Valencia, 17 marzo 2015 - L’acqua salata ha iniziato a scorrere sotto alla carena della nuova Azzurra, fresca di varo tecnico, avvenuto sabato 14 marzo nel Port America’s Cup di Valencia.
Lunedì 16 marzo, l’equipaggio guidato dallo skipper Guillermo Parada e dal tattico Vasco Vascotto ha preso per la prima volta contatto con il nuovo TP52, progettato da Marcelino Botin e costruito sotto la supervisione del project manager Miguel Costa.
“Per un velista italiano – ha dichiarato Vascotto – poter navigare su una barca che porta il nome Azzurra assume un valore assolutamente unico, offre l’opportunità di dar seguito a una storia di successo iniziata più di trenta anni fa. Un grande onore e una grande responsabilità, che condivido con un team forte e unito”.
La nuova Azzurra 2015 si riconosce a colpo d’occhio per la nuova livrea sulle murate, con una linea argentata che ne evidenza le forme filanti e ben avviate.
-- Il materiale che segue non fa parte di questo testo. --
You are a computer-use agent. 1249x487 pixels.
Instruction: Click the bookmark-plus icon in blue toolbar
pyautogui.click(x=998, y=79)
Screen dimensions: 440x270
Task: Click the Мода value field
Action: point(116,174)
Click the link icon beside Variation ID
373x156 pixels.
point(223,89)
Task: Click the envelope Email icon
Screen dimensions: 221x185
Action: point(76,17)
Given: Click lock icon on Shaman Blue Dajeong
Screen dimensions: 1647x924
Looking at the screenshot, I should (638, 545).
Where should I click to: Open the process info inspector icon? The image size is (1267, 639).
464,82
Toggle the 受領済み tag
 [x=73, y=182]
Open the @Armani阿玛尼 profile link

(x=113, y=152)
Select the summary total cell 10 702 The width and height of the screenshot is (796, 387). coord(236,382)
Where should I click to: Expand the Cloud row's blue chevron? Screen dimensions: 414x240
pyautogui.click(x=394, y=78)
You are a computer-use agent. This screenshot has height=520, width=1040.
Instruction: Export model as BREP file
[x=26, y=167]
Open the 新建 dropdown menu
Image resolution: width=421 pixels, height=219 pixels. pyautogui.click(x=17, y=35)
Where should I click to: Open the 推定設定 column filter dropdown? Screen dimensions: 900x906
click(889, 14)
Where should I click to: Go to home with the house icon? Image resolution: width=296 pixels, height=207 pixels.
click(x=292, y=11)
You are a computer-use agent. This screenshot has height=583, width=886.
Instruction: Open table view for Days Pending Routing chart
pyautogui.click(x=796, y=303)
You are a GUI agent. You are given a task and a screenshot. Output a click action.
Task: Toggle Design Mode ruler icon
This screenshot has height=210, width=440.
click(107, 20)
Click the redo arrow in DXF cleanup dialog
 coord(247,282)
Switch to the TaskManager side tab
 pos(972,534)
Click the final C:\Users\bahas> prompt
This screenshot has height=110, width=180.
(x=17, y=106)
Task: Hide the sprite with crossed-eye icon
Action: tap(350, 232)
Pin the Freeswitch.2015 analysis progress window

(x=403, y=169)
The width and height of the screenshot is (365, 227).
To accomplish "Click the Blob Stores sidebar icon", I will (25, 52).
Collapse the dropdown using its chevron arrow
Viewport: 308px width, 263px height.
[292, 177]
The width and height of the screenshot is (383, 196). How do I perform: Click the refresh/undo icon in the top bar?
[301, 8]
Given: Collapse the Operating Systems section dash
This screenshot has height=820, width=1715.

Un richiamo in chiave moderna all’eredità estetica delle Azzurra che, negli anni Ottanta, furono protagoniste delle sfide di Coppa America lanciate dallo Yacht Club Costa Smeralda.
Azzurra 2015 è stata costruita sulla nuova regola in vigore da questa stagione, che prevede maggiore superficie velica e pescaggio a fronte di un minor peso, per un ulteriore incremento delle performance. La barca si caratterizza per le forme svasate e potenti, frutto di attenti studi di fluidodinamica per ottimizzare le prestazioni a tutte le andature. Particolare attenzione è stata posta nell’ingegneria della struttura, per ottenere la massima rigidità e resistenza al carico con il minor peso. La coperta è pulitissima, priva di tuga e con il pozzetto libero da manovre, portate a scorrere all’interno. Un perfetto racer!
Con una brezza attorno agli 8 nodi, sailing team e shore team hanno provveduto ai test sempre necessari quando va in acqua una barca appena varata: dagli stress strutturali alle verifiche di tutti gli impianti. A partire da domani, 18 marzo inizia per Azzurra una sessione di allenamento con Phoenix, barca dalle caratteristiche molto simili varata l’anno scorso. Sarà un valido riferimento per l’ottimizzazione della nuova Azzurra.
Questo il commento dello skipper Guillermo Parada: “L'elenco dei lavori da effettuare è molto lungo, ma siamo assolutamente soddisfatti. Il feeling con la barca è ottimo e una volta terminata la messa a punto siamo certi che sarà molto performante. Ci attende una lunga settimana di lavoro, siamo lieti di affrontarla e al termine saremo certamente in ottima forma.”
Gli fa eco Vasco Vascotto, tattico: “Stiamo sottoponendo a stress tutte le attrezzature e i sistemi, anche se un po’ noioso è la routine quando si mette una nuova barca in acqua. Mercoledì iniziamo a confrontarci con un’altra barca e sarà interessante e divertente al tempo stesso, per intanto siamo contentissimi di queste prime sensazioni in mare!”